The last two lines of the first verse are "Weave the spell of evening / Into patterns of my life," so that wave-like figure - particularly in the second bar of what I've notated - represents the weaving (although "Into patterns of my life" is what's actually sung to that phrase).

The last two lines of the second verse are "Soft, serene she dances / Moving sweetly through my life," so again, that wave-life figure represents the movement.  "Life" - in both this verse and the previous - is sung to an A note, and the phrase passes through A notes in its rising and falling, so if that pitch is taken to represent life (which seems appropriate since the song is in A minor), it's almost a literal "Moving... through my life."  During this line the harpsichord track moves through the stereo channels, so that movement is represented in an-other way too.

I referenced Colin Blunstone's version (on One Year), but there are some differences in the melody.  (I think the voice that's panned right has the melody and the voice that's panned left has the harmony.)  At the end of the first verse, this phrase has some different pitches.  The phrase at the end of the second verse is the same, but the rhythm is a bit different.

Friday, February 24, 2017

"The Ghost of You and Me"

I recently started transcribing the lyrics from the liner notes of Colin Blunstone's The Ghost of You and Me.  While copying the title track, I remembered something I'd noticed a long time ago, but apparently I neglected to write about it.

In the bridge, there are the lines "I hear the voices call / Following footsteps down the hall," which are fairly similar to the second verse of the Zombies' "Gotta Get a Hold of Myself":
Late at night I hear footsteps sound down the hall
And I kid myself that you're coming back after all
Telephone rings, but there's no one on the line no no no
When I stop and think, I know it's all in my mind
Both portray a lost love's imagined "footsteps down the hall."  There seems to be a bit of a connection between "the voices call[ing]" in "The Ghost of You and Me" and the "telephone ring[ing]" in "Gotta Get a Hold of Myself" too.

However, neither of these songs was written Blunstone (or the other Zombies).  "Gotta Get a Hold of Myself" was written by Clint Ballard Jr. and Angela Riela, and "The Ghost of You and Me" by Jon Lind and Richard Page.  So while it doesn't seem that the resemblance is meant to be a reference, it does seem to say something about Blunstone's sensibilities and what sort of songs he records.

Thursday, February 23, 2017

In Deep

As promised, here's a post about a couple songs on Argent's In Deep.

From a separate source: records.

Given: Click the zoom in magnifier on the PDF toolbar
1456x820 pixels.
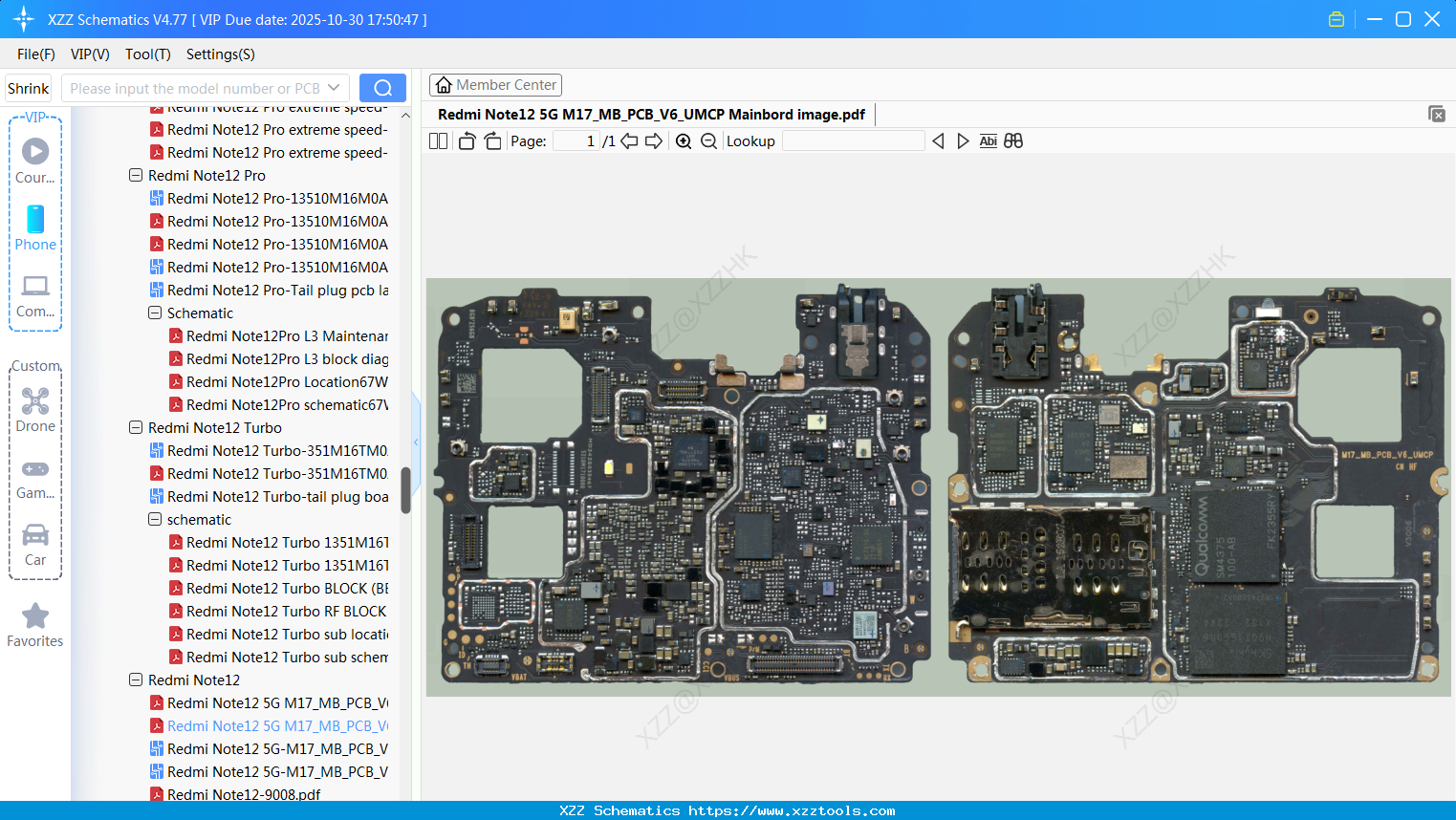Looking at the screenshot, I should (x=683, y=140).
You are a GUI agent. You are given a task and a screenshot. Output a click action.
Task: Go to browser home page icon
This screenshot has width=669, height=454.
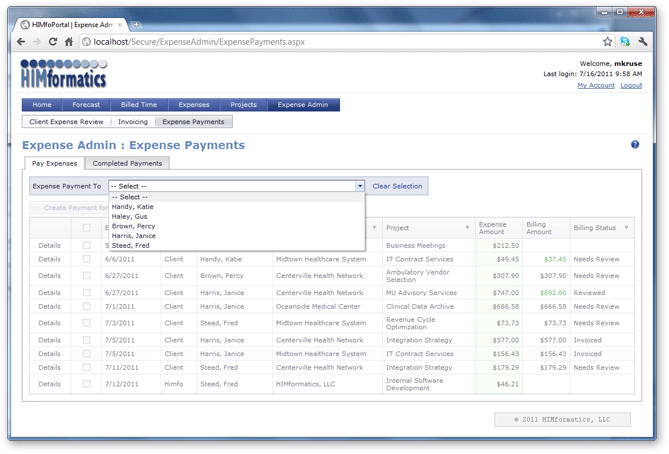69,42
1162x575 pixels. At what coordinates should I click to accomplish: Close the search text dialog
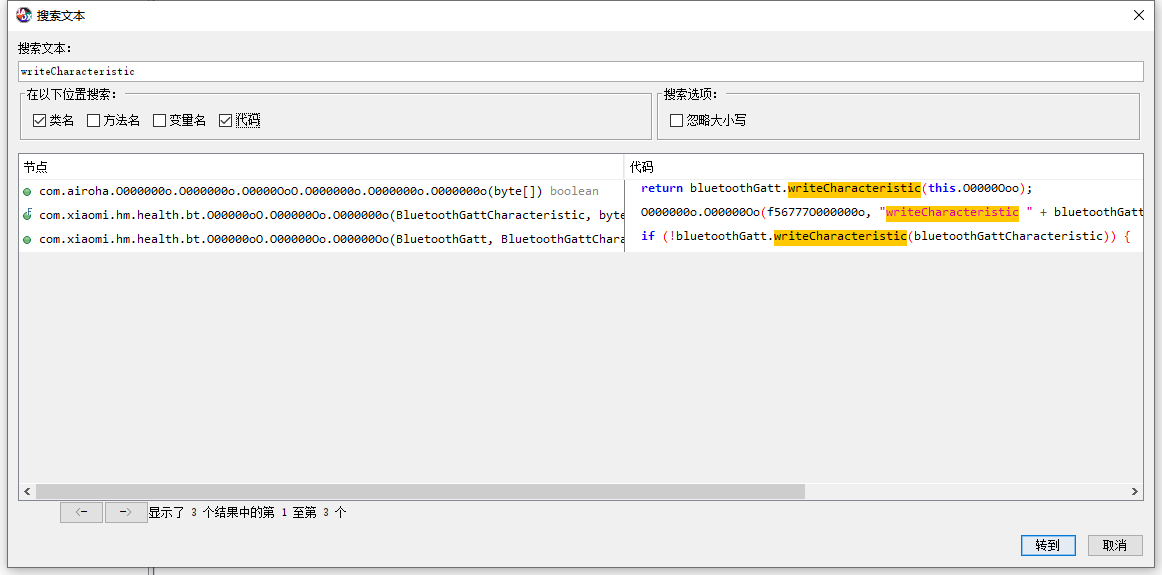tap(1138, 15)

"God Gave Rock and Roll to You"

While listening to this, I started wondering if the musical phrase to which Rod Argent sings "To ev'ry boy He gave a" is a scale.  The first note (F#) is doubled, but otherwise it is a section of a D major scale:


The next word in the phrase ("song") drops to an A note, discontinuing the scale.

While I was thinking about that, I also started wondering if the "ev'ry boy" part of that lyrical phrase is a reference to the "Every good boy does fine" mnemonic for remembering what notes go on the lines in written music (in treble clef, at least).  It seems to fit because both that phrase and "God Gave Rock and Roll to You" are about music.  Furthermore, that musical phrase is a scale (the same sort of thing that would be learned along with that mnemonic), and it begins on the last of the lines in that mnemonic.  But I'm not confident that it's a reference.

"Be Glad"

At about 6:28, there's this phrase in the piano part (I think I have the notation right):


It occurs again at about 7:22 (after the line "Your soul, your voice, your freedom"), lowered a whole step so that it starts on Bb.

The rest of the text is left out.